August 20, 2016

Windows 10's broken update regime is now being brought to Windows 7 & 8, too

Windows 10's Anniversary Update is a mess. Microsoft spent months working on the thing, testing a refining it, and still managed to roll it out with a whole slew of debilitating issues, including the webcam issues that tech writers are so exorcised about this week. Worse yet, Windows 10 Home users don't get much a choice in the matter, since they have no control over their update cycle: Microsoft decides what updates will be installed, more or less unilaterally.

This is a problem. It's a big enough problem, in fact, that a huge swathe of Windows 7 users (and even some Windows 8 users) turned down the free upgrade in order to retain more control over their PCs.

Well, if you're one of those users, Microsoft has a simple message for you, and that message is that you can go fuck yourself. You want control over your PCs updates? Too fucking bad. You'll get the updates that Microsoft says you'll get, or you'll get nothing. Those are your options now.

From Microsoft.com, via Slashdot:
From October 2016 onwards, Windows will release a single Monthly Rollup that addresses both security issues and reliability issues in a single update. The Monthly Rollup will be published to Windows Update (WU), WSUS, SCCM, and the Microsoft Update Catalog. Each month’s rollup will supersede the previous month’s rollup, so there will always be only one update required for your Windows PCs to get current. i.e. a Monthly Rollup in October 2016 will include all updates for October, while November 2016 will include October and November updates, and so on. Devices that have this rollup installed from Windows Update or WSUS will utilize express packages, keeping the monthly download size small.
[...]
Also from October 2016 onwards, Windows will release a single Security-only update. This update collects all of the security patches for that month into a single update.
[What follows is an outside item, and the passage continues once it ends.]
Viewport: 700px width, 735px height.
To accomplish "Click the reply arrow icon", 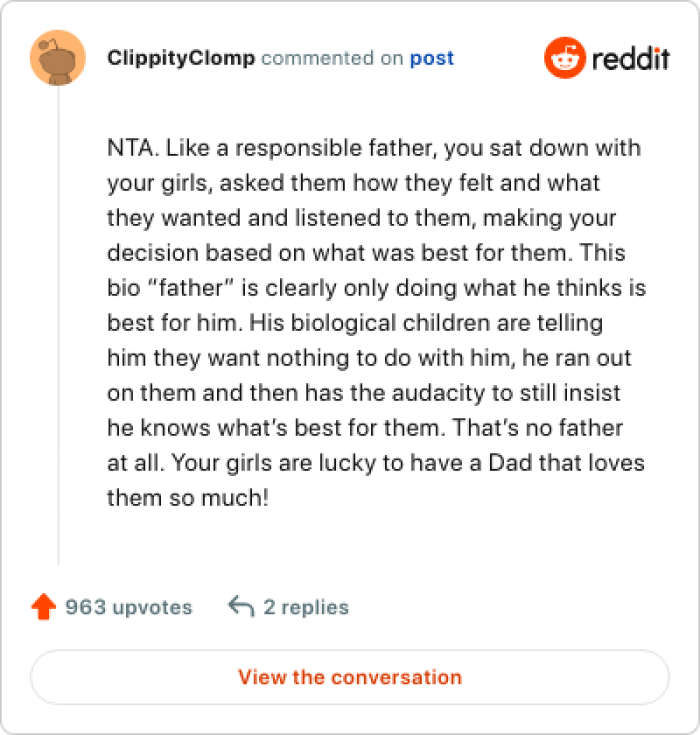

Unlike the Monthly Rollup, the Security-only update will only include new security patches that are released for that month. Individual patches will no longer be available. The Security-only update will be available to download and deploy from WSUS, SCCM, and the Microsoft Update Catalog. Windows Update will publish only the Monthly Rollup – the Security-only update will not be published to Windows Update. 
Windows 7 users have been able to avoid Microsoft's "telemetry" (i.e. spyware), and disabled the GWX application primarily because those things came as separate updates -- they could be individually identified, and removed by users that didn't want them. Well, Microsoft has had enough of that, apparently -- now, the spyware will be buried in the Monthly Rollup, and unavoidable if you want to stay current.

Do you want only the security updates, and not a bunch of spyware and other dubious "features?" Turn off Windows Update, then, and start downloading the monthly security patch separately... and, I guess, just hope that Microsoft haven't bundled anything in there that you don't want, either.

The other downside is that updates will only come on a monthly schedule... so if a critical security problem isn't patched in time to make the Monthly Rollup, you'll now be left vulnerable for a whole month until the next one. It's a sharp reduction in the level of service being provided to customers, in addition to being a reduction in the choice and control which they'd clearly opted to retain, and makes a mockery of Microsoft's promise to support Windows 7 until 2020.

This is a huge "fuck you" to everyone who refused to adopt Windows 10, and the anti-consumer philosophy that underpins it. Years of customer loyalty mean nothing to Redmond; if you haven't done anything for them lately, then they don't give a shit about you. We already knew that, of course, but they seem to keep finding ways to prove it to us.

Well, fuck you, too, Microsoft. Fuck you, too.